** WORK REQUEST A **
Repeat word for word the part of the coronavirus test report starting with "Federal Health Minister" and going on through "amount of tests.".
** WORK REQUEST B **
Pick up the report on Andrew Forrest's coronavirus test deal from its last sentence and continue it.

** TEXT SEGMENT **

Australian billionaire Andrew “Twiggy” Forrest has acquired 10 million coronavirus tests from China on behalf of Australia.
The “groundbreaking” move by Mr Forrest’s philanthropic organisation Minderoo Foundation has been made possible with the $320 million it set aside to help Australia in the pandemic – an amount that will be repaid by the government over time.
Federal Health Minister Greg Hunt announced the move on Wednesday and said the mining magnate’s contacts in China enabled him to acquire the huge amount of tests.
“Andrew, through his work, has been able to secure on behalf of the Australian government 10 million PCR coronavirus tests,” Mr Hunt said.
“To put that in context, we have just completed over the last two-and-a-half months 500,000 tests and a little bit more.
“So this will multiply our tests between now and the end of the year by almost 20 fold.”
Mr Hunt said the coup has given Australia a “pathway back”.
"Today is a hugely important step on that road,” he said.

** DATA LISTING **

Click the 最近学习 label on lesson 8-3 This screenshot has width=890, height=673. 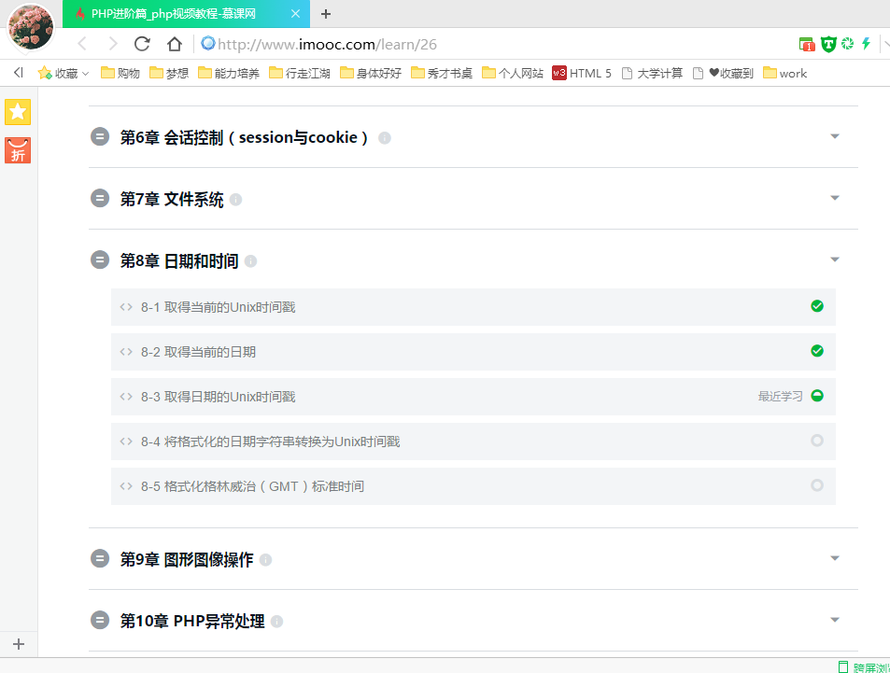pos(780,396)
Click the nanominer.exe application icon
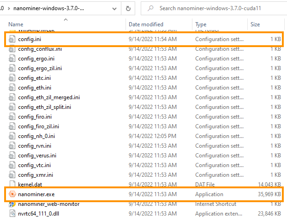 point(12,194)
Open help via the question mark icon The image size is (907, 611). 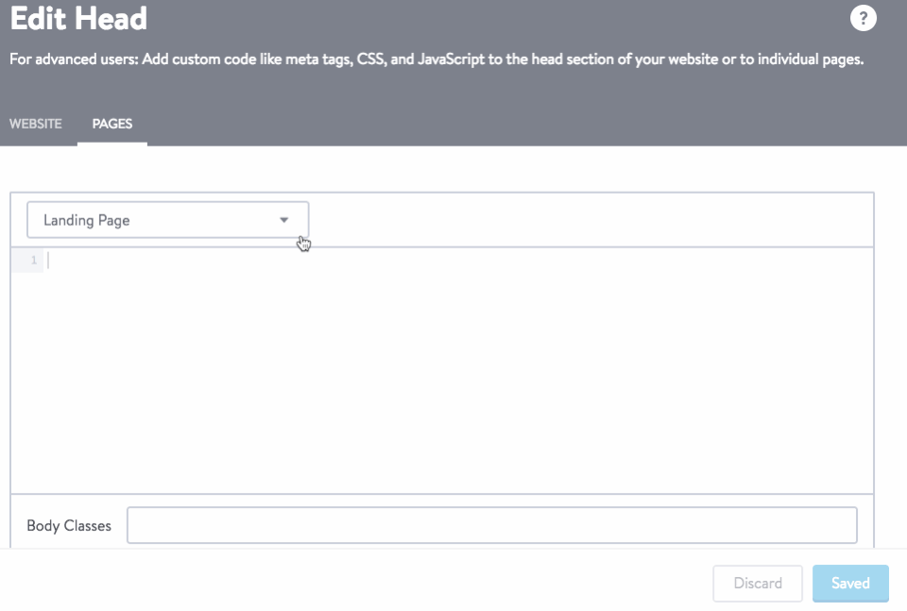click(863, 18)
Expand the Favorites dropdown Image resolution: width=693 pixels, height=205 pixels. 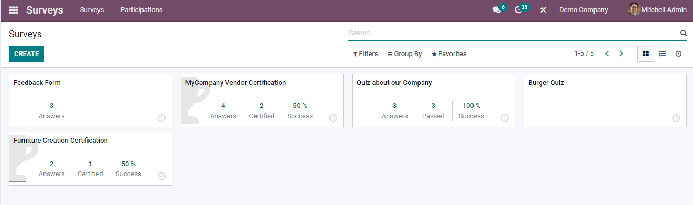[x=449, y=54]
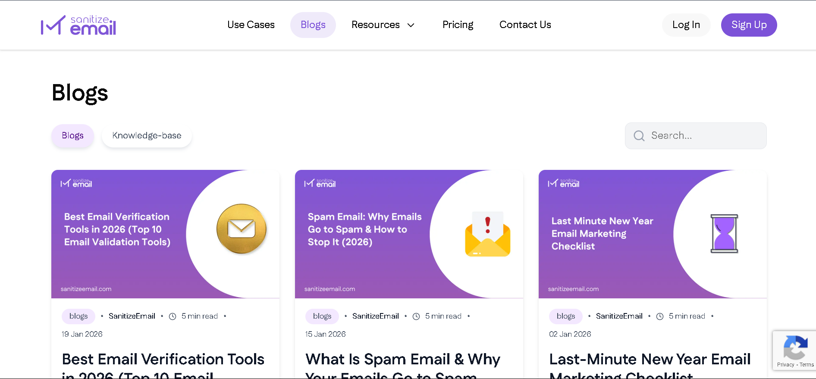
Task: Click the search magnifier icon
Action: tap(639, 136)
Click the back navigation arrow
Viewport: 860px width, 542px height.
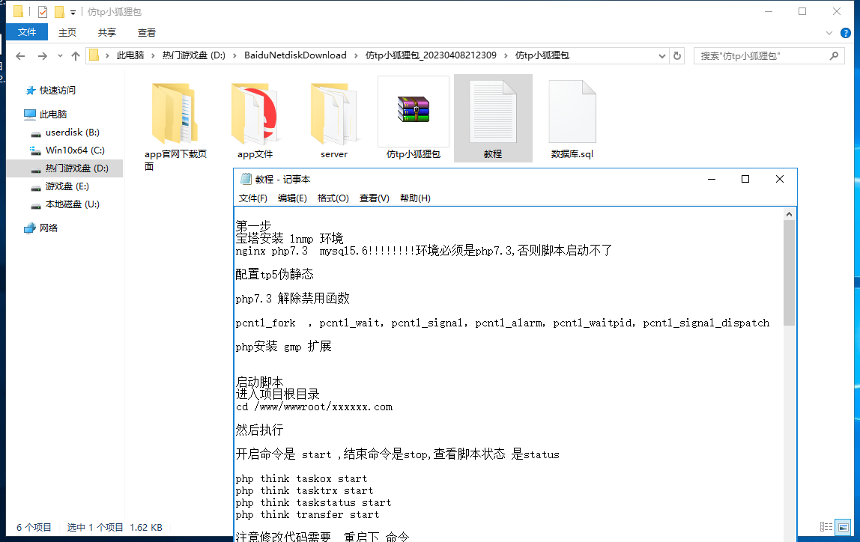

** REPLY A **
Federal Health Minister Greg Hunt announced the move on Wednesday and said the mining magnate’s contacts in China enabled him to acquire the huge amount of tests.

** REPLY B **
Mr Forrest said he has been able to acquire 11 “incredibly rare” testing machines, nine of which are under commission, and will be rolled out no later than the end of May.
Polymerase chain reaction tests, known as PCR, are the most common and most accurate tests for determining whether someone is currently infected with the novel coronavirus, a CNN investigation found.
“The PCR test works by starting with a throat swab or sputum sample from a patient, amplifying that specimen in a machine, and then looking for unique coronavirus genetic material,” CNN said.
Mr Forrest said the challenge now for states and territories across Australia is to perform widespread testing to ensure the virus isn’t spreading within the community.
That ramped up testing was one of Scott Morrison’s three musts that Australia must meet alongside improved contact tracing and stronger responses to outbreaks to be able to ease restrictions.
Australia beat many countries to 10 million tests contract
Mr Forrest urged leaders to “elucidate the virus, to show it up and to free your populations and let's get back to work.”
Amid growing tensions between China and Australia over a potential investigation into the origin of the coronavirus outbreak, Mr Forrest said the kits were secured with the assistance of BGI Genomics based in China.
Mr Forrest said multiple countries had made much higher bids than his for the test kits, but praised BGI’s chairman Wang Jian for his loyalty.
“Your integrity to withstand the attacks on the supply lines between yourself and myself is unimpeachable,” he said.
“There is sovereign competition like never before for any equipment that I have ever seen in my life as well as the reagents.”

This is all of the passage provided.